What we have now is a highly corrupted system of intelligence and policymaking, one twisted to serve specific group goals, ends and beliefs held to the point of religious faith. Is this different from the situation in previous administrations? Yes.

Instead of including such veterans in the planning process, the Bush team opted for amateurs brought in from outside the Executive Branch who tended to share the views of many of President Bush's earliest foreign-policy advisors and mentors. [T]his created an environment in which any shared belief could become sacrosanct and unchallengeable. A situation like this is, in essence, a war waiting for an excuse to happen. If there is no "imminent threat," one can be invented, not as a matter of deliberate deception, but rather as an artifact of group self-delusion. In normal circumstances, there is a flow of new talent into the government that melds with the old timers in a process both dynamic and creative. This does not seem to have happened in the Bush 43 administration. Instead, the newcomers behaved as though they had seized control of the government in a silent coup.
(via Middle East Policy Journal)

Hmm... "Seized control of the government in a silent coup..." I wonder why that would have been?

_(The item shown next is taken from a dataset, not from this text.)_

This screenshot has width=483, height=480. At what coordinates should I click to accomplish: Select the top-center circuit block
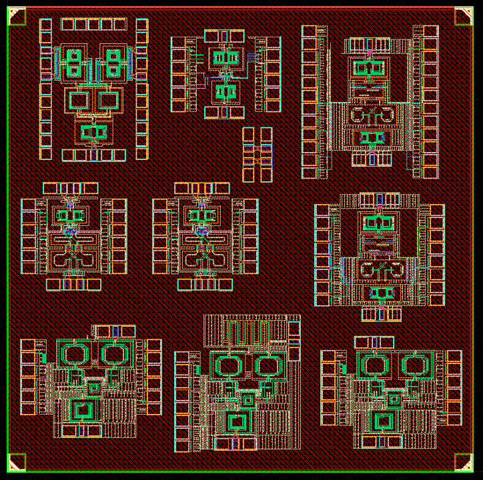pos(225,75)
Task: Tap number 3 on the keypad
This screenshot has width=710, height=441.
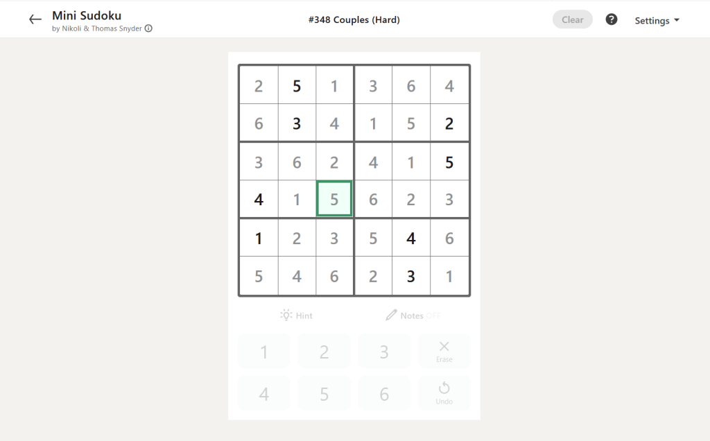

An alert reader pointed me to this article (can't remember which alert reader; let me know so I can give you a shout-out) and when I read it, I thought, it's all over for Bush. The establishment has finally turned against him....

Then I re-read the date of the article—Summer 2004.

Sigh.

I guess what the article does show is:

(1) We were right all along. The entire process by which we went to war was foully corrupt. We called it then, and we were right.

(2) The Bush administration seem to be (we can only hope, seems to have been) uniquely virulent in modern politics. In previous administrations, these guys would have been the "wise men" ushering Johnson or Nixon out of office, telling them gently that it was all over. No such luck.

(3) The entire Rove-ian saga—especially the continuous drip, drip, drip of leaks about the run-up to the war—is coming either from those who have drunk the KoolAid and repented, or those who saw formerly respected colleagues become like "the living dead."

(4) Deprogramming the remaining Bush loyalists is going to be very difficult. I can still remember Republicans raising their arms and swearing a personal oath of fealty to Bush. Once you've drunk the KoolAid that deep, it's going to be very hard ever to get clean.